A power supply device according to an embodiment of the present invention may include a rectifier (10), a switching unit (20), a transformer (30), a DC voltage output unit (40), and a ripple improvement unit (50).

The rectifier (10) can rectify the input commercial AC power.

For example, the rectifier (10) may include a bridge diode (10a).

The bridge diode (10a) is composed of four diodes connected together and can rectify the input commercial AC power.

The rectifier (10) may be installed between the input terminal (AC-L, AC-N) of the commercial AC power source and one end of the primary coil (30a) of the transformer (30). Accordingly, the rectifier (10) may output power (e.g., voltage) having a waveform as illustrated in Fig. 2. In Fig. 2, the X-axis may represent time (t), and the Y-axis may represent voltage or current.

That is, power having a waveform as exemplified in Fig. 2 can be applied to one end of the primary coil (30a) of the transformer (30).

A switching unit (20) is installed at the other end of the primary coil (30a) of the transformer (30).

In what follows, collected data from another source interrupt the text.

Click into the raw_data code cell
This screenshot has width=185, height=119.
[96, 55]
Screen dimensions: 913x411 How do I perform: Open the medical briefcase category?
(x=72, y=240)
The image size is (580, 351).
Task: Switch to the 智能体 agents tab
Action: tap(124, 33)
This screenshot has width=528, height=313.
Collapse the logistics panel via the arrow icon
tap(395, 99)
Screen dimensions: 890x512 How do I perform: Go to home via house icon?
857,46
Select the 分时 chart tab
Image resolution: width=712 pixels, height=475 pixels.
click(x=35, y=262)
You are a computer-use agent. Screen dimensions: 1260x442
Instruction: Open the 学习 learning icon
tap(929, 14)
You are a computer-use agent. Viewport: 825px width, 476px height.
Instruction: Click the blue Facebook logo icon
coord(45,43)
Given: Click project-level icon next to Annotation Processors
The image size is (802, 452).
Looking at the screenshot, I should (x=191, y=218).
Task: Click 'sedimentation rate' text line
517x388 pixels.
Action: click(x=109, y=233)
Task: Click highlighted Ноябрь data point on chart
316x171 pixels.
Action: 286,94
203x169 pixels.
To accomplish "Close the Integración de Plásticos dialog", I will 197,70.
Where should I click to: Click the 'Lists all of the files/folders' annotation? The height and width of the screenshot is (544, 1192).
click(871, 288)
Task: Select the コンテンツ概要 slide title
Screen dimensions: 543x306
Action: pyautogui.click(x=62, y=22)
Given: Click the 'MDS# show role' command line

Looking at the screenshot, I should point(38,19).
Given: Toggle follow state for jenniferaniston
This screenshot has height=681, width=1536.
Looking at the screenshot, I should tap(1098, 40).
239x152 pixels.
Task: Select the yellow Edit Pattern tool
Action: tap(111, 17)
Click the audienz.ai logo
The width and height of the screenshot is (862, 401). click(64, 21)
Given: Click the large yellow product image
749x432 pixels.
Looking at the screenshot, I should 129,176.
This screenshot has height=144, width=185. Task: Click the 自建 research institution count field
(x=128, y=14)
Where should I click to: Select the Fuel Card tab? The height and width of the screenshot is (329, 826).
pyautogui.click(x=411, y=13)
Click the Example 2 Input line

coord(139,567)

For example, the switching unit (20) may include a switching element (Q) such as a MOSFET (Metal Oxide Semiconductor Field Effect Transistor).

The switching unit (20) receives a control signal in the form of PWM (Pulse Width Modulation) and can perform an on/off switching operation according to the received control signal (i.e., PWM control signal).

For example, if the switching element (Q) of the switching unit (20) is assumed to be an N-channel MOSFET, the gate terminal of the switching element (Q) is connected to the output terminal of a PWM IC (not shown) and can receive a PWM control signal with a predetermined duty ratio from the PWM IC. The source terminal of the switching element (Q) is grounded, and the drain terminal of the switching element (Q) can be connected to the other end of the primary coil (30a) of the transformer (30).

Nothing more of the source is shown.